Nope, at least not now if we’re talking about stuff that is used on real devices today 😉
The eMMC used on most SBC for example is really ‘low end’, SinoVoip and FriendlyELEC for example use Samsung eMMC that does not even meet the ’10 MB/s sequential write performance’. Writes get bottlenecked by eMMC and reads by SDIO implementation (maxing out at 80 MB/s with all the cheap implementations). If we’re talking about SBC it seems Hardkernel are the only ones really caring about maximum performance (and surprisingly Xunlong even on the cheap Oranges also soldering performant eMMC).
Anyway: I played around with an ARM device using Apple’s A9X a few weeks ago (the larger iPad Pro) and it’s amazing how fast storage is there. Memory bandwidth of this SoC is amazing and also ‘storage performance’. Apple’s aquisition of Anobit few years ago led to PCIe attached NAND storage making use of NVME which is magnitudes faster than any eMMC around (and most consumer SSD used in PCs) especially if we’re talking about random IO 🙂
The recent TV boxes I’ve tried all use mainstream or the top eMMC 5.1 chip of the “low end” segment, all of which deliver above 4K/2K IOPS. Now, once you put them in a device, they don’t always extract the maximum performance out of those.
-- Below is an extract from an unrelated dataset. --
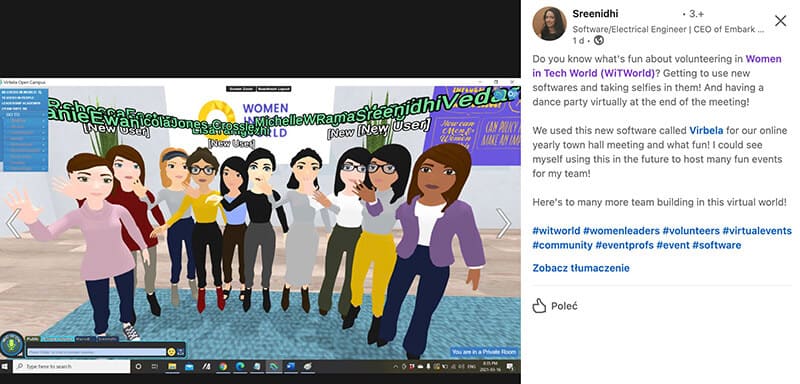
Task: Click the globe visibility icon under the author name
Action: 599,40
Well, the problem is that IOPS is nothing clearly defined when used in vendor data sheets (same with SSDs for example, every vendor can use whatever numbers he wants as long as he’s able to document ‘some procedure’ how numbers were created in case somebody should complain). Even the most basic information (which block size? Are we talking about 4K?) is missing when looking at vendor IOPS numbers. Same for the procedure used to test, for example queue depth / number of parallel requests plays an important role.
Serious publications testing IOPS document this (eg. ‘Iometer settings xy’ or AS SSD ‘4K-64Thrd’ test) and use always the same setup when testing different devices (so with the specific workload in mind different products become comparable regarding random IO — BTW: it’s not all about IOPS, latency is the other and for some workloads way more important factor). But vendor IOPS are always questionable, at least up to now or let’s say broader adoption of SD Association’s App performance class ratings.
Anyway: Without knowing how SD Association defines their IOPS test setup it’s also just a broad indicator since specific workloads might make a huge difference. I’m currently testing some USB flash media and it’s amazing how the sticks behave depending on some environmental parameters eg. huge performance drops after writing large amounts of data (obviously throttling occuring) or a huge variation between isolated IOPS (read or write) and those for realistic scenarios (a certain mix of reads and writes).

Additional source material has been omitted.